Theo froze, teacup halfway to his lips. He set it down carefully, deliberately, and then turned his full attention on her. "Draco Malfoy?"

"Yes."

"The same Draco Malfoy who cannot step into a room without announcing himself as though he were descending from Olympus?"

Hermione rolled her eyes. "He is not that bad anymore."

Theo leaned back, lips twitching. "Not that bad anymore, she says. Oh, this is marvellous."

"What is?"

"This," Theo said, gesturing broadly at her, at the table, at the entire café as if it were evidence. "You. Sitting here trying very hard not to blush while you mention Draco's name like it is an afterthought. You are shameless, Granger."

Her cheeks pinked instantly, which was all the confirmation he needed.

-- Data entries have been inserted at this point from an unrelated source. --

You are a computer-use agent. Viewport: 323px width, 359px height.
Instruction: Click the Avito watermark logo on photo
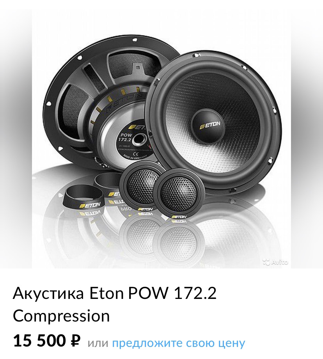pyautogui.click(x=275, y=262)
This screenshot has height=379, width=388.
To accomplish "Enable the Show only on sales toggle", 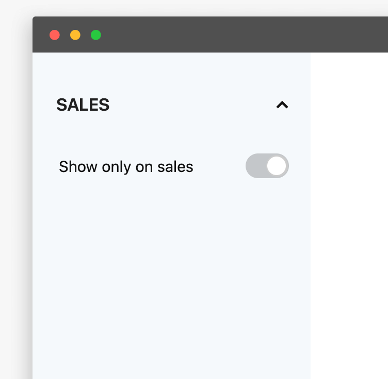I will (267, 166).
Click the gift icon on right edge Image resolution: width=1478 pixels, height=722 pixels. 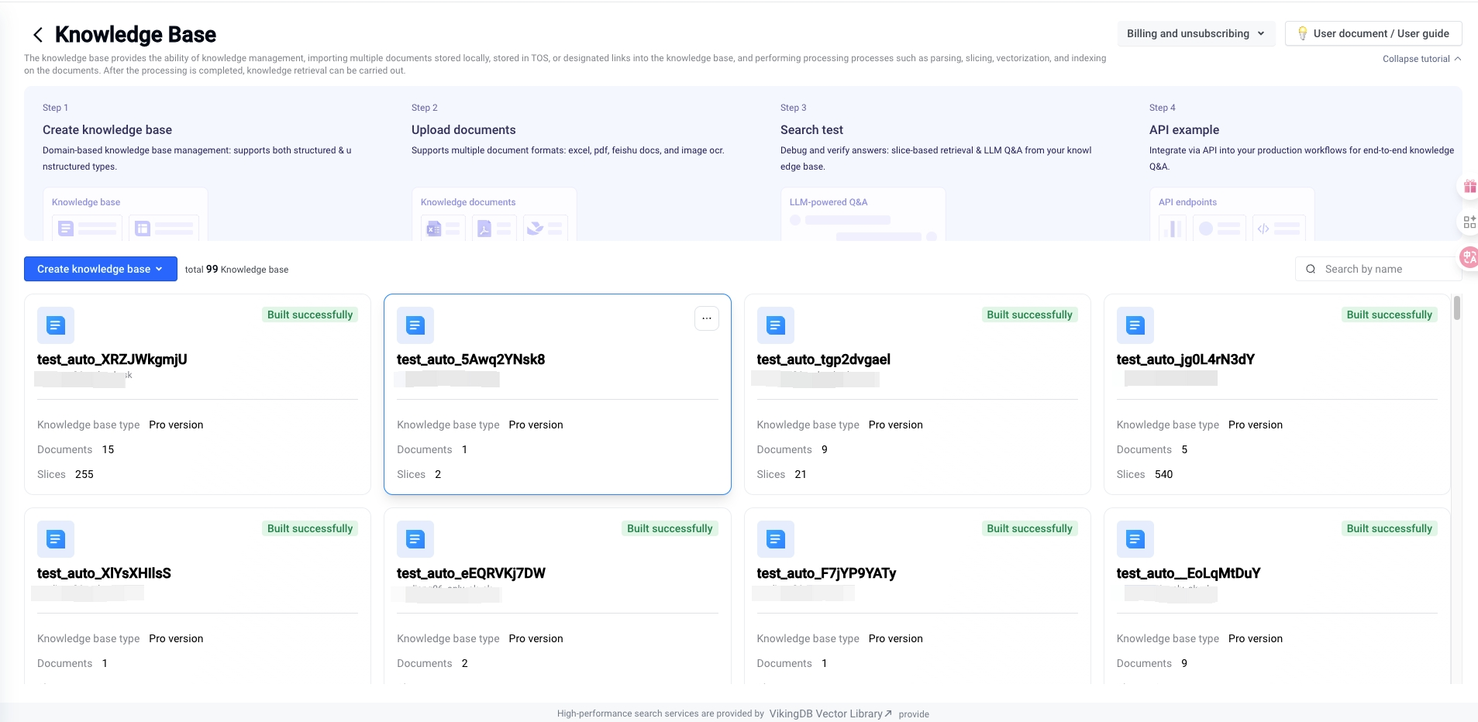coord(1469,187)
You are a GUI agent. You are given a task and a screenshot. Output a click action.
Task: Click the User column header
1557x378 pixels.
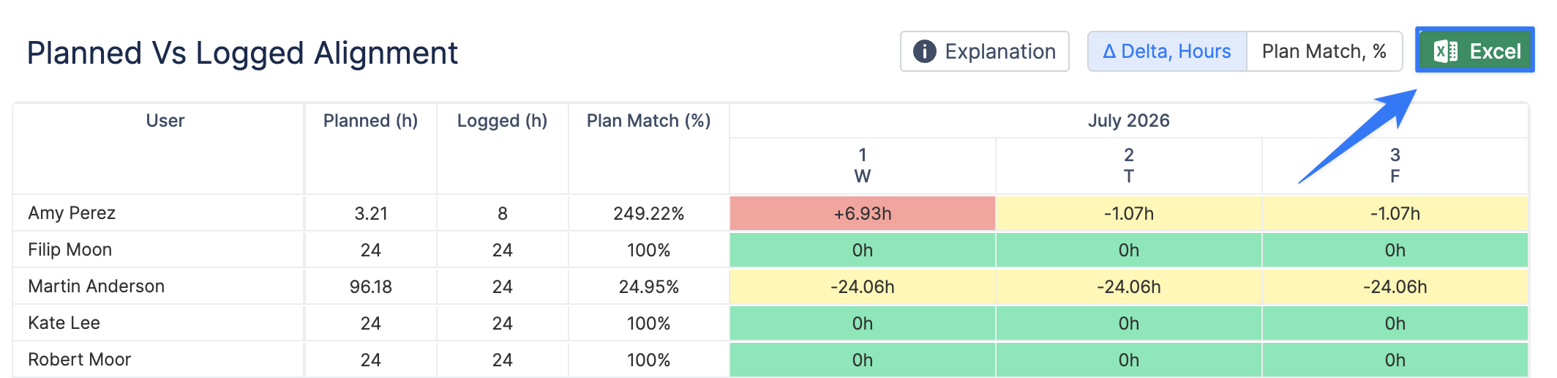[165, 121]
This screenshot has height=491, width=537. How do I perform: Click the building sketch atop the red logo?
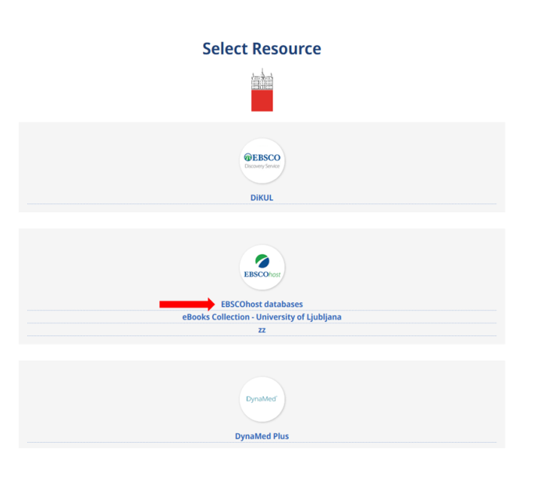262,79
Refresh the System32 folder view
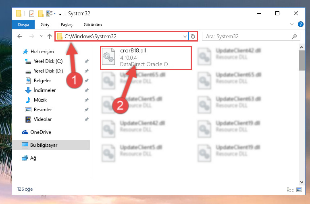The height and width of the screenshot is (204, 310). [193, 36]
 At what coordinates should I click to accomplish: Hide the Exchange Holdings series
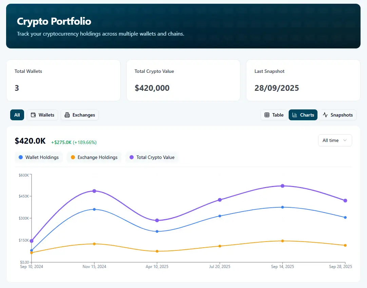(94, 157)
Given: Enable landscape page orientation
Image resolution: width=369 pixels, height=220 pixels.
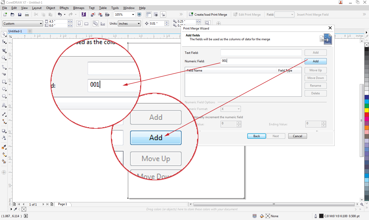Looking at the screenshot, I should pos(86,23).
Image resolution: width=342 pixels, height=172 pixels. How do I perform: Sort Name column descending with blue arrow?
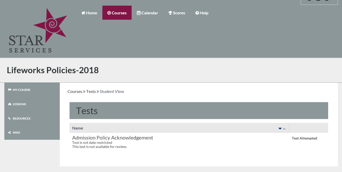(280, 128)
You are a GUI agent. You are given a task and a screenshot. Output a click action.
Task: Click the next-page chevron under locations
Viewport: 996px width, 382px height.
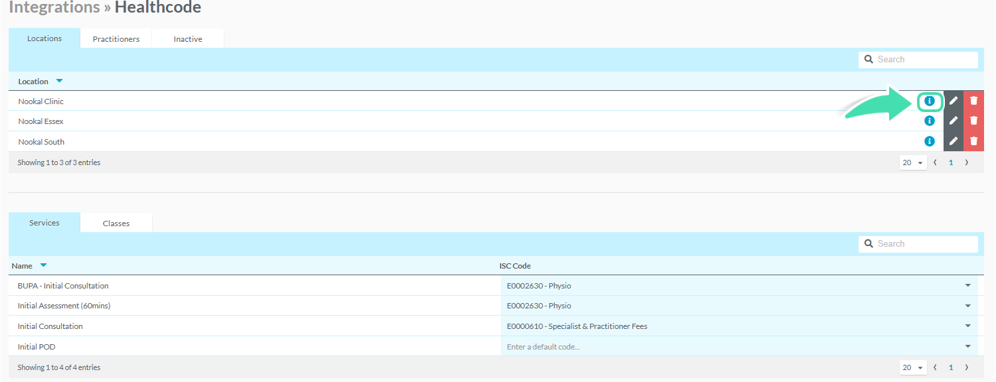tap(967, 162)
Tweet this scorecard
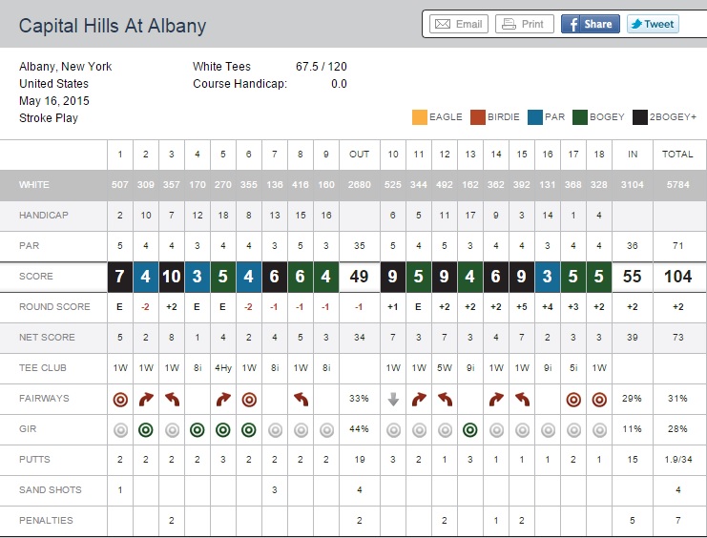The height and width of the screenshot is (538, 707). click(653, 24)
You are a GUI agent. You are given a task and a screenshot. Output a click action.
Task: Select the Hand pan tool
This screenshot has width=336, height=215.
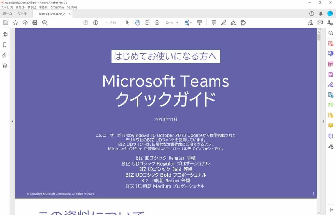coord(137,23)
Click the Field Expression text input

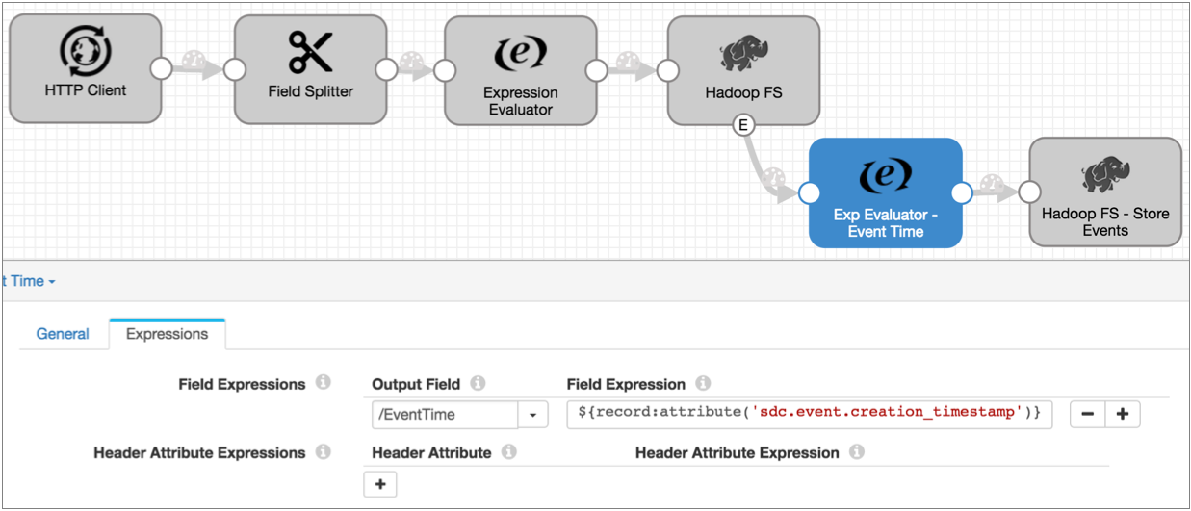pos(809,415)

"Do not start," she warned.

Theo smirked. "Start? Hermione, I have been waiting for this moment for years. My two favourite people in the world, enemies sworn by blood, slowly circling each other until one day I look up and realise you are calling him Draco instead of Malfoy."

"I have always called him Draco," she snapped.

"That is a lie and you know it," Theo said smoothly. "You used to spit his name like poison. Now you say it like it tastes nice. Sweet, even."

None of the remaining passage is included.